══ SOURCE MATERIAL ══

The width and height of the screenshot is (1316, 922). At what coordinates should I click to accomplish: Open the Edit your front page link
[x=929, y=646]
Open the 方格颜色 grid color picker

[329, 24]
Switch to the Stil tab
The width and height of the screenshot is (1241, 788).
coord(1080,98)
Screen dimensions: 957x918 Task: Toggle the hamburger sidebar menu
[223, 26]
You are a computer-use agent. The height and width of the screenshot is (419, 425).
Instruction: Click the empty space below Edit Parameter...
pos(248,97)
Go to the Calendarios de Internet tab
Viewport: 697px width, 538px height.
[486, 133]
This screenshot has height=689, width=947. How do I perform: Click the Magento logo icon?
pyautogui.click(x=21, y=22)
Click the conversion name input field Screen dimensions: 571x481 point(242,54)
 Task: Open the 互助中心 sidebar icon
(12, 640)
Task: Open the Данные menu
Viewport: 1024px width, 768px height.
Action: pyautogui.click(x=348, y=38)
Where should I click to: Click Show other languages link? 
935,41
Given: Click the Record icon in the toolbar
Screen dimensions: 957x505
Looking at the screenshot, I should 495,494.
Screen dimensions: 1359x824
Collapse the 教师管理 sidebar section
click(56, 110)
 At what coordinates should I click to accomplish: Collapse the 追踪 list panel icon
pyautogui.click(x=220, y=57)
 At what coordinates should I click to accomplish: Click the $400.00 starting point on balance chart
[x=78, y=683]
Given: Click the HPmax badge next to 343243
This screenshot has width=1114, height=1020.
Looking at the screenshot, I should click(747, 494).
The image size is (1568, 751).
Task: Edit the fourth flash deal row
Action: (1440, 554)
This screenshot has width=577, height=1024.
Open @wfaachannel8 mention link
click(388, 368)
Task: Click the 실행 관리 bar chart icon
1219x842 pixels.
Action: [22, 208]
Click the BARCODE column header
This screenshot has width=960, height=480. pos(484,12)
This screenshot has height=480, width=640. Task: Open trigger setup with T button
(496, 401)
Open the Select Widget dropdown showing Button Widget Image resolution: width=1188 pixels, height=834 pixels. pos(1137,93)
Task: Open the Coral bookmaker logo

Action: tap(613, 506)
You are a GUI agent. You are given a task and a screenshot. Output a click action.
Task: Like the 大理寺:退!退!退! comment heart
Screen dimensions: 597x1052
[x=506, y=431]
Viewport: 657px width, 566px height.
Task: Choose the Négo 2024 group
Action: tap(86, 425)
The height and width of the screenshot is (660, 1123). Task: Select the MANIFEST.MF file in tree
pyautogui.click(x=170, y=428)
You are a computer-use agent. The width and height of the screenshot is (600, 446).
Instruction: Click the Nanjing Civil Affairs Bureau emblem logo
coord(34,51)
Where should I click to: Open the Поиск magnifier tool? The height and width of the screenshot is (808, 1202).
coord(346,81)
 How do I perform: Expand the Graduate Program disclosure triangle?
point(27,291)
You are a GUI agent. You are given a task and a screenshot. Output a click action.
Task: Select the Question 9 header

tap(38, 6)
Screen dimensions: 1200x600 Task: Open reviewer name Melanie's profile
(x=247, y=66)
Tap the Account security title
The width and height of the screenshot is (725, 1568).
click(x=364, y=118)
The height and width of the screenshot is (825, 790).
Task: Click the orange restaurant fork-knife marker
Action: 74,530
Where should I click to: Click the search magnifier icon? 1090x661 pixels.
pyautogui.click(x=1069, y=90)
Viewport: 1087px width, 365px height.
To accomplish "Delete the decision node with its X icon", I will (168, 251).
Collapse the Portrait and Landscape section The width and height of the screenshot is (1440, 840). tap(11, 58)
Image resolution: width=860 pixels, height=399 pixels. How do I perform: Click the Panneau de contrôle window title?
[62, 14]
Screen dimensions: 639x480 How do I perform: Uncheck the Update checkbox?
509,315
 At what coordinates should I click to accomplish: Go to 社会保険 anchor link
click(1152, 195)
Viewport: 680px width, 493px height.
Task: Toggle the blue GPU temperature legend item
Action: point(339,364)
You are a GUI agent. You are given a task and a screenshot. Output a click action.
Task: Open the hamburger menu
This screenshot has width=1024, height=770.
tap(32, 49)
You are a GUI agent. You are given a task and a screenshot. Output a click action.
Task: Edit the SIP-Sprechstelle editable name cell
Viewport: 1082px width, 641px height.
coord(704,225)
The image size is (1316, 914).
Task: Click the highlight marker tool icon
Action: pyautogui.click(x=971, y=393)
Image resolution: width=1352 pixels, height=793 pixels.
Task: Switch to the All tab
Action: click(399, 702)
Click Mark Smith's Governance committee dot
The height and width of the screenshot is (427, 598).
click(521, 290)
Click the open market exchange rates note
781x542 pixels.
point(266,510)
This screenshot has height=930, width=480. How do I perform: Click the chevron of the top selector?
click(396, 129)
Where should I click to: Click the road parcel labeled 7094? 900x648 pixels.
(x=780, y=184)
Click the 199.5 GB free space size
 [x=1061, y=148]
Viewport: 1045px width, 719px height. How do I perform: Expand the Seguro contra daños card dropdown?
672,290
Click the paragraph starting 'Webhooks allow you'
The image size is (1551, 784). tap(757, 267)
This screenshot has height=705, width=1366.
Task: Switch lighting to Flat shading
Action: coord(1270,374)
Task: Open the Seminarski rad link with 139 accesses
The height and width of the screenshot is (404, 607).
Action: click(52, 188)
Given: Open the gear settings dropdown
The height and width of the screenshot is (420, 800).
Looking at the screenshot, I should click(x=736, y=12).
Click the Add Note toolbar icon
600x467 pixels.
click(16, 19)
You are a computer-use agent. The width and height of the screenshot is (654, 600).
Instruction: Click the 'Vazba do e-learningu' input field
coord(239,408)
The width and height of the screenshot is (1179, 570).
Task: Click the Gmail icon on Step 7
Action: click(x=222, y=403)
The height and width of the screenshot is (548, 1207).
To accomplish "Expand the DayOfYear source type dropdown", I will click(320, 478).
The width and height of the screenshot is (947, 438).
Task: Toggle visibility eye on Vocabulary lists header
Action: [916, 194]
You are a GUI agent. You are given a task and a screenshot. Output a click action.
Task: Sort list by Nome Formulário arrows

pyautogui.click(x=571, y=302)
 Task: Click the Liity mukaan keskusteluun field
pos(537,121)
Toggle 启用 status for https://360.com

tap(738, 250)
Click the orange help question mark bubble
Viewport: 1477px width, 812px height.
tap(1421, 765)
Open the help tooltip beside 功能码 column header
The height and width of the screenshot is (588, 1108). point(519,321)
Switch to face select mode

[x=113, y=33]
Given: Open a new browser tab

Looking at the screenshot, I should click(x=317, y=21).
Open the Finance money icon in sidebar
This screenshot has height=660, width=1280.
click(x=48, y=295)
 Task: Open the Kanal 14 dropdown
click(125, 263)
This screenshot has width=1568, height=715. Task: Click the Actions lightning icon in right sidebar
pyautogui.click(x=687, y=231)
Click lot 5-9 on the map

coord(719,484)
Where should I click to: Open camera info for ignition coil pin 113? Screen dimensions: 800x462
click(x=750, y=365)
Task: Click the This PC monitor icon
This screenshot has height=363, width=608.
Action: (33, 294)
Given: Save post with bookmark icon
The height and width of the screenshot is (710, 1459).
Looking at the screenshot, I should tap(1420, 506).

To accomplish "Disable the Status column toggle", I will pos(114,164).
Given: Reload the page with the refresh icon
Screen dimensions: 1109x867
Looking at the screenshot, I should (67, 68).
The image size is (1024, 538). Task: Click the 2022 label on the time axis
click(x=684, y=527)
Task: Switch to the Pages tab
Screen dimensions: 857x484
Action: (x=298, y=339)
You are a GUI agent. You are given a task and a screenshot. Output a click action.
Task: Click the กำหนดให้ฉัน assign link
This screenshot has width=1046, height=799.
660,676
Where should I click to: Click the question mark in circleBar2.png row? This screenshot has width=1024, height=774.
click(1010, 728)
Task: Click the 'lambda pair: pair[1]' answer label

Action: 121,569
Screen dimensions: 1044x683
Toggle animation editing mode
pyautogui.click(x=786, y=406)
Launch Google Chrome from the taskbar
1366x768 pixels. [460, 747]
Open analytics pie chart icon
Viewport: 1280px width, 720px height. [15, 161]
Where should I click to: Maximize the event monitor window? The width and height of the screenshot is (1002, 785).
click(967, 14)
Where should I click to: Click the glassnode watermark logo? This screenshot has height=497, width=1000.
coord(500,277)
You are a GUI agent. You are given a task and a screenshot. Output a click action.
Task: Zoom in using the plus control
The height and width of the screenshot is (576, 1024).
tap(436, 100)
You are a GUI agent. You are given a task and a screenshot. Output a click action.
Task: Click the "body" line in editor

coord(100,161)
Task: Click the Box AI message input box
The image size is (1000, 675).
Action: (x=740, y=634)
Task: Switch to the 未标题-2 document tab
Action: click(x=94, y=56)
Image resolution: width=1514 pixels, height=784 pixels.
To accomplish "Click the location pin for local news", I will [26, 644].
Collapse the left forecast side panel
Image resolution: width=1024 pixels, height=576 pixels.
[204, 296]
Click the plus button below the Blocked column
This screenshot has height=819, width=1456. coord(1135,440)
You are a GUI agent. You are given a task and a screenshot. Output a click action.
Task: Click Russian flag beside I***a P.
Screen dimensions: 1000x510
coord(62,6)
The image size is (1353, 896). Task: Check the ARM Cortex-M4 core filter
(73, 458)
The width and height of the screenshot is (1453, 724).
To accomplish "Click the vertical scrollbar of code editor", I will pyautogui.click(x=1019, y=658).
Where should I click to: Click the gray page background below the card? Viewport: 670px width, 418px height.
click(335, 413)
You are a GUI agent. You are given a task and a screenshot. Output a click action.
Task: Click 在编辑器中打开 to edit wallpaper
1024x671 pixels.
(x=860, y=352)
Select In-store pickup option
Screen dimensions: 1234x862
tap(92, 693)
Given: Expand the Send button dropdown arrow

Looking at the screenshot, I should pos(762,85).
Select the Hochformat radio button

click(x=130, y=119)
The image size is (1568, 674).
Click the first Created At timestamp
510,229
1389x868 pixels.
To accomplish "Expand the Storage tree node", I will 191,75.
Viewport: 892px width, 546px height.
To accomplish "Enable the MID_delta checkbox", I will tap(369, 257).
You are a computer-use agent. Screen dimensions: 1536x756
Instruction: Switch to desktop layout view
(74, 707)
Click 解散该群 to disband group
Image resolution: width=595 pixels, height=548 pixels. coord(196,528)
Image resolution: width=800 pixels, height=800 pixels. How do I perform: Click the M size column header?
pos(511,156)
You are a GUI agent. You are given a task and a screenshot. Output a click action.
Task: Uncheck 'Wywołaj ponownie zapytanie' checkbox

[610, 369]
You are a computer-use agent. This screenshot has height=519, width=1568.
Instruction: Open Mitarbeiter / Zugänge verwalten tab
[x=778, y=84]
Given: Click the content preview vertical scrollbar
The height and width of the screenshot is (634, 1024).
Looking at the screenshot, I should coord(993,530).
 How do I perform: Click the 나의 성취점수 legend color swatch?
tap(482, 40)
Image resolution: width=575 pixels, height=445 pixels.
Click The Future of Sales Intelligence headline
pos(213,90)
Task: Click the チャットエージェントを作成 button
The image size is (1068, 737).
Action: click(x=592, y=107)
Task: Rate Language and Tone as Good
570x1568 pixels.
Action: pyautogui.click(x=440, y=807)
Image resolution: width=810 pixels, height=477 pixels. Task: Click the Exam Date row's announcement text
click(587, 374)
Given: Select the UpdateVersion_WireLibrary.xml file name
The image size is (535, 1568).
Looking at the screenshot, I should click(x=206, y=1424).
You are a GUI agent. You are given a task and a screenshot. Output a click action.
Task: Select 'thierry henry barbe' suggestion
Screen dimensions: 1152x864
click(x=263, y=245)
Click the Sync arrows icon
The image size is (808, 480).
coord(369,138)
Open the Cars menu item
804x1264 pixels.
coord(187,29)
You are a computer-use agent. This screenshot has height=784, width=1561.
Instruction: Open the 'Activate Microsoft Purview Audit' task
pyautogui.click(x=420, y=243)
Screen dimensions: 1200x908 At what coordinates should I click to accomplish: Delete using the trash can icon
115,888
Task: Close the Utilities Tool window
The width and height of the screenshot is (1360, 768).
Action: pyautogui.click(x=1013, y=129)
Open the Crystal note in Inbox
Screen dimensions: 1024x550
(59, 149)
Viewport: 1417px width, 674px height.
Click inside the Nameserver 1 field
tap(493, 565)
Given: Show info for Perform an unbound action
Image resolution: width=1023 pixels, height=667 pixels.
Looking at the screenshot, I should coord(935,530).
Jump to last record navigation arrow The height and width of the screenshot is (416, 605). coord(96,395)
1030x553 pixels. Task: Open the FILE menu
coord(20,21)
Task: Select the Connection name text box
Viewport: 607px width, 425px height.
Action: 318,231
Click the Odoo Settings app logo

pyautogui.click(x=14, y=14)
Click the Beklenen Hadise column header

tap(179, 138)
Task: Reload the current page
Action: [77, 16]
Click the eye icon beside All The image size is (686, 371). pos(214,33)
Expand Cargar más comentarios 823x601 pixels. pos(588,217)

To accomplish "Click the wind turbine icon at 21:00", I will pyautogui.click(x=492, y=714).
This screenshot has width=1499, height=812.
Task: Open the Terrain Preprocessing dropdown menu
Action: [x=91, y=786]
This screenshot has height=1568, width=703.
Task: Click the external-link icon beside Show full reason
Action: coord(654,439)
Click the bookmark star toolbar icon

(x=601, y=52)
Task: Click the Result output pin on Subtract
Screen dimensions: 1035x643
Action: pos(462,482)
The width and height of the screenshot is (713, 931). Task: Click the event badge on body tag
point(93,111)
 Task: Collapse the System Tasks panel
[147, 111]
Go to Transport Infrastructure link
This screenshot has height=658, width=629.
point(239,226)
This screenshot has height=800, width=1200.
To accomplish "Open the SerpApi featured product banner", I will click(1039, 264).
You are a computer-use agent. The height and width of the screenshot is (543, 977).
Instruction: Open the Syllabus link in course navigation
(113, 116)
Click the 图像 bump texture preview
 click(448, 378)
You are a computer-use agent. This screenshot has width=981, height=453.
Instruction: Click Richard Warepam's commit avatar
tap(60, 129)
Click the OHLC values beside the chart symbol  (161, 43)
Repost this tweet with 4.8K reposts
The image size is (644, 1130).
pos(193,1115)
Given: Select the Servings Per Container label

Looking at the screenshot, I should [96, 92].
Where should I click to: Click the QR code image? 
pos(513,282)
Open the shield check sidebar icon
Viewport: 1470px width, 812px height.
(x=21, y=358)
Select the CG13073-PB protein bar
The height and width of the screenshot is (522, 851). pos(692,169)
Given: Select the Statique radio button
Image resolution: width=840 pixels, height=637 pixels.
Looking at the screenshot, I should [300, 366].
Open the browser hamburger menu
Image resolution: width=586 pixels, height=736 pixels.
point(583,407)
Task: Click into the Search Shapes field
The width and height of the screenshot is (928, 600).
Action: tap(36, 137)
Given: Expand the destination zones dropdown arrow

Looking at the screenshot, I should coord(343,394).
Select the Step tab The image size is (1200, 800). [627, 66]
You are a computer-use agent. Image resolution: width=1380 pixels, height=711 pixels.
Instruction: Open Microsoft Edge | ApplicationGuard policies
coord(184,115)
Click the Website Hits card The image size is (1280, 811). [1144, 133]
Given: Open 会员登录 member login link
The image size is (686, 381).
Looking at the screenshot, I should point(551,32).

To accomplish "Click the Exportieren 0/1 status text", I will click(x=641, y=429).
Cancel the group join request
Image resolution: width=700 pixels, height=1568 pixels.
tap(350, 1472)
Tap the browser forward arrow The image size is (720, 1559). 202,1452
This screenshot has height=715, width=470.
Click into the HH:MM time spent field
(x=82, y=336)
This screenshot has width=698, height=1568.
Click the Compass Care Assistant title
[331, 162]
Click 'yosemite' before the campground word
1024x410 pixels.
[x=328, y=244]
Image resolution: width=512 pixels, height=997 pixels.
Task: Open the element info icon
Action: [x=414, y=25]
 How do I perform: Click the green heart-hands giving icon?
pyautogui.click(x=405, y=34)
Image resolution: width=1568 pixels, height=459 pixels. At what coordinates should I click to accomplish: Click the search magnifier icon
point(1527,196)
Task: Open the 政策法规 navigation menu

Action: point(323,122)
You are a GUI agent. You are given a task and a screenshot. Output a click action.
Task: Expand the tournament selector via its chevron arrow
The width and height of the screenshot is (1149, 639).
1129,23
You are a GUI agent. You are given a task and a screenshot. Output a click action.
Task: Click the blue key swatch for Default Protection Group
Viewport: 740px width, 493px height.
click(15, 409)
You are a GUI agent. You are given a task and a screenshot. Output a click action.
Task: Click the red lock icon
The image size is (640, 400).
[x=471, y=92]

═══

▶ **WHAT YOU WILL DO**
The lines holding the word "vertical" are the answer. Find them in the entries and copy them.

▶ **FINAL ANSWER**
To accomplish "Click the vertical scrollbar of code editor", I will pyautogui.click(x=1019, y=658).
Given: Click the content preview vertical scrollbar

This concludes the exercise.